Al fin, tras un último giro, comprendió la advertencia.

Bajo las lámparas halógenas, todo era gris: el suelo, las paredes y el techo. Las cenizas de los muertos se habían desparramado fuera de los numerosos nichos destrozados por las balas. Decenas de urnas habían caído al suelo y mezclado su contenido con el yeso y los cascotes.

En las paredes, Paul consiguió identificar los impactos de dos armas distintas: una de grueso calibre, tipo escopeta, y una pistola semiautomática, 9 milímetros o 45.

Siguió avanzando, fascinado por aquel paisaje lunar. Había visto fotos de ciudades enterradas bajo la lava tras una erupción volcánica en Filipinas. Calles cubiertas de cenizas y magma solidificado. Supervivientes despavoridos, con rostros de estatua y niños de piedra en los brazos. Ante él se extendía el mismo cuadro.

Pasó por debajo de otra cinta amarilla y, de pronto, al final del pasillo, lo vio.

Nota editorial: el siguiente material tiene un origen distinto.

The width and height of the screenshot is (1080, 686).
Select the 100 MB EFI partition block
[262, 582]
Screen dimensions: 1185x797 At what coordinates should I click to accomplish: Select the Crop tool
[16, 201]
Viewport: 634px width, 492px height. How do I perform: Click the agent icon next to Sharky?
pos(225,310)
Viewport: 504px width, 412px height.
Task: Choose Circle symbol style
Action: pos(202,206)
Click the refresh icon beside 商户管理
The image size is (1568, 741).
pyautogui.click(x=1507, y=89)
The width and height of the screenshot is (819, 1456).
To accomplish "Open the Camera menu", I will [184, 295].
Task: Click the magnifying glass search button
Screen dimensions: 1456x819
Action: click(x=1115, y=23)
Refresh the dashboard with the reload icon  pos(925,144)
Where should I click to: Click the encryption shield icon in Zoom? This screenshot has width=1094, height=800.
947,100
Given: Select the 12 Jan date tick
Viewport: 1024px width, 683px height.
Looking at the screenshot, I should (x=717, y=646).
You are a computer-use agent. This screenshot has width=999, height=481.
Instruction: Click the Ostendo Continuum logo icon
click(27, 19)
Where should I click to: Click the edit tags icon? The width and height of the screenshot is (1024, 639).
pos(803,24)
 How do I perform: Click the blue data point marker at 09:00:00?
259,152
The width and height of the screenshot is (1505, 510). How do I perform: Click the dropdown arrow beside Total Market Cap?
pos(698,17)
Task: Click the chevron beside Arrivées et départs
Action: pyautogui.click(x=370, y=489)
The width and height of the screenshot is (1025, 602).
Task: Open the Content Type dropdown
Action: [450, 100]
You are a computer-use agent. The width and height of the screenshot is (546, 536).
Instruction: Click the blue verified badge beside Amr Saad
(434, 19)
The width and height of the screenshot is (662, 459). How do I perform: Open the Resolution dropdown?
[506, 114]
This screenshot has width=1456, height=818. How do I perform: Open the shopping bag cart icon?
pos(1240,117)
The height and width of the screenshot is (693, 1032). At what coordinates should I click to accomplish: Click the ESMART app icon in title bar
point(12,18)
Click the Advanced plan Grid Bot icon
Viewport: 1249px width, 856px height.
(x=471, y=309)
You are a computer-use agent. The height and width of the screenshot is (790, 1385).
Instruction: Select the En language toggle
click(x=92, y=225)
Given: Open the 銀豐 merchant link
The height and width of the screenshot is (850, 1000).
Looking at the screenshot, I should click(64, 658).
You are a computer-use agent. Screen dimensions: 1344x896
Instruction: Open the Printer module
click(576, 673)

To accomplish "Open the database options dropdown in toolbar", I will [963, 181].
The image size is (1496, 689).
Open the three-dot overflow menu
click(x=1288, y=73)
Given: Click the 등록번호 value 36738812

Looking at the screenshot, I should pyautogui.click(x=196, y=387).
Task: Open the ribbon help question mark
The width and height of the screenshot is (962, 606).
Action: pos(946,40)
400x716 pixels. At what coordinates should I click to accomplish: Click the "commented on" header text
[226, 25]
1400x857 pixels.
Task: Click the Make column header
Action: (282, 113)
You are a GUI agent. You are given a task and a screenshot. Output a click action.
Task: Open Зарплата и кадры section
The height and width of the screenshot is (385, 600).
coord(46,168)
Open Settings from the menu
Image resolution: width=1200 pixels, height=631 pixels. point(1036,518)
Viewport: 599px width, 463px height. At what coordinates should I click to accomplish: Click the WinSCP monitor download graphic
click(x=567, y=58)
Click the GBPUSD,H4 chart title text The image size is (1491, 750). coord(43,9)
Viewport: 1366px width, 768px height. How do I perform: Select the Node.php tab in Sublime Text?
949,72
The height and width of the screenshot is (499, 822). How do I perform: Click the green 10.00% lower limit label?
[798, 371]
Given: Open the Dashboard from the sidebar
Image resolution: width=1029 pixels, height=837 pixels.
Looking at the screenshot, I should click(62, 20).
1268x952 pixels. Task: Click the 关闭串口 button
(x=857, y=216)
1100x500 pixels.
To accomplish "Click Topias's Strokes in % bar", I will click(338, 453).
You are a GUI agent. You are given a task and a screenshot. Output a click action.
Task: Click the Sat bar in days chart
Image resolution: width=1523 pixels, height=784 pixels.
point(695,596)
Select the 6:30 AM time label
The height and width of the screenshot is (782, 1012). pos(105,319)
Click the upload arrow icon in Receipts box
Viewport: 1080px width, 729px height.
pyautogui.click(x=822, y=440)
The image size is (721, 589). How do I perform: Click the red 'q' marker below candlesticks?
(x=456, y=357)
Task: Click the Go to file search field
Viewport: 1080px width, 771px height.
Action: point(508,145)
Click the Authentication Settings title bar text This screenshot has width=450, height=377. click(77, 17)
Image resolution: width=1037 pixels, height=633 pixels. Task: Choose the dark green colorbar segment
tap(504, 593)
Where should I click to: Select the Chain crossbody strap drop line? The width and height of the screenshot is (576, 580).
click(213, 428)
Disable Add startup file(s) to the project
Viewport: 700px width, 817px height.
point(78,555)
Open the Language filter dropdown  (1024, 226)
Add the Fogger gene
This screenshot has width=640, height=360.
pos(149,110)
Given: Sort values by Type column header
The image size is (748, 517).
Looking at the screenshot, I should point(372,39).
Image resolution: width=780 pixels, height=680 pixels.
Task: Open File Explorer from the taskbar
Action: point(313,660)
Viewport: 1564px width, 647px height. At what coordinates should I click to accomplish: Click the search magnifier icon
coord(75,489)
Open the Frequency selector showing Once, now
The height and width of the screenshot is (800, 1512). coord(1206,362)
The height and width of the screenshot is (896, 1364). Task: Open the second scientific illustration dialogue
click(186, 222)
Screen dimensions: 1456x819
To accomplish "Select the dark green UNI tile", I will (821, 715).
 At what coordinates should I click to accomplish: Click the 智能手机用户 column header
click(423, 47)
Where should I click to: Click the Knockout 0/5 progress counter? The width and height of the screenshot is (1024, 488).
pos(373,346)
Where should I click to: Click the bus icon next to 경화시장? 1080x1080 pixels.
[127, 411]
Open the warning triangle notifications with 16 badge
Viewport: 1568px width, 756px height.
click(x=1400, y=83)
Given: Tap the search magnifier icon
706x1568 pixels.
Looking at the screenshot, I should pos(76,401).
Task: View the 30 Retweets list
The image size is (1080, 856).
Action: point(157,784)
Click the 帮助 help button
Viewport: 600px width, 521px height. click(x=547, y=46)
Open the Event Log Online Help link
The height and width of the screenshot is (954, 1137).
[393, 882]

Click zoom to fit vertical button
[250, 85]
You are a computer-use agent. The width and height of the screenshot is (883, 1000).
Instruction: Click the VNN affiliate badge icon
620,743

Schiffer había vivido como un cabrón.

Y había muerto como un cabrón, en un último estallido de violencia.

El cuerpo, gris de los pies a la cabeza, estaba arqueado y de perfil, con la pierna derecha doblada bajo el impermeable y la mano derecha levantada y doblada, como la pata de un gallo. Un charco de sangre se extendía detrás de lo que quedaba de la caja craneal, como si uno de sus sueños más negros le hubiera explotado en la cabeza. Lo peor era la cara. Las cenizas que la cubrían no conseguían atenuar el horror de las heridas. Le habían arrancado -recortado, más bien- un globo ocular, con toda su cavidad. Tenía la garganta, las mejillas y la frente surcadas de tajos. Uno de ellos, más largo y profundo, dejaba al descubierto las encías hasta el agujero de la órbita, de tal modo que la boca, rebosante de una pasta plateada y roja, se prolongaba en un rictus atroz.